Indeed, one of the reasons the National Instant Criminal Background Check System (NICS) itself doesn’t always work as intended is because the millions of mostly government forms and computer entries on which it relies are themselves commonly incomplete, ambiguous, or simply erroneous.
This is why the ATF inspection process is not always or even usually a harshly punitive endeavor. Rather, it can also serve to help these heavily regulated businesses identity areas of operation or processes that need to be improved. The process, for example, includes a post-inspection conference so the FFL has an opportunity to respond to the alleged violations, initiate corrective actions, ask questions, and review relevant federal firearms laws and regulations with the inspectors.
This is also why the NRA supported the landmark Firearms Owners Protection Act in 1986, which ensured that the ATF inspection process could not be abused by anti-gun administrations simply to reduce the number of FFLs by any means possible.
To some degree, the process is similar to a student’s report card, which can help with self-assessment and identify areas in need of improvement. But, just as academic report cards are not necessarily or usually about finding a pretext to kick the student out of school, ATF compliance inspections are not necessarily or usually aimed at shutting down the FFL.

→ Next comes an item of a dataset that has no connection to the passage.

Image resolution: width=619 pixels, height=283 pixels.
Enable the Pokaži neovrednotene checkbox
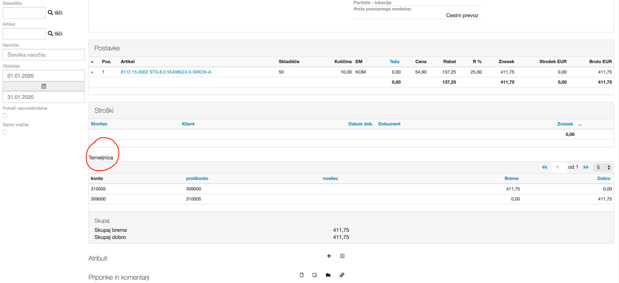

There is no college degree specifically aimed at running a gun shop. FFLs are often small businesses that face the challenge not just of complying with federal law but the business, licensing, and zoning laws of states and localities as well. Some learning inevitably occurs on the job. It is hardly surprising that boxes sometimes get missed on forms, serial numbers get transposed, or someone forgets to make a copy of an identification document.
Fortunately, these scrivener type mistakes rarely have any material impact on public safety. That ATF usually recognizes this is laudatory and does not mean the agency is lax in holding industry members accountable.
As much as Brady may hate the idea, commerce in firearms is a legitimate, constitutionally protected business in the United States. There is nothing inherently shady or suspect about it, and members of the firearms industry should not be portrayed as criminals or public menaces for every mistake that winds up on a bureaucratic report. The inspectors themselves, after all, have to justify the work that they do and would risk total irrelevance and constantly diminishing resources if their labor didn’t generate some sort of corrective action now and then.
Ironically, Brady’s effort mostly underscores that FFLs operate within a heavily regulated environment and still mostly manage to do so safely, accurately, and with high levels of compliance.
It is true, as Brady asserts, that the ATF does not have the resources to inspect every single FFL right up to the legal limit. But the big picture that emerges from the ATF’s own published data from inspections that do occur strongly indicates that would be a waste of time and resources, anyway.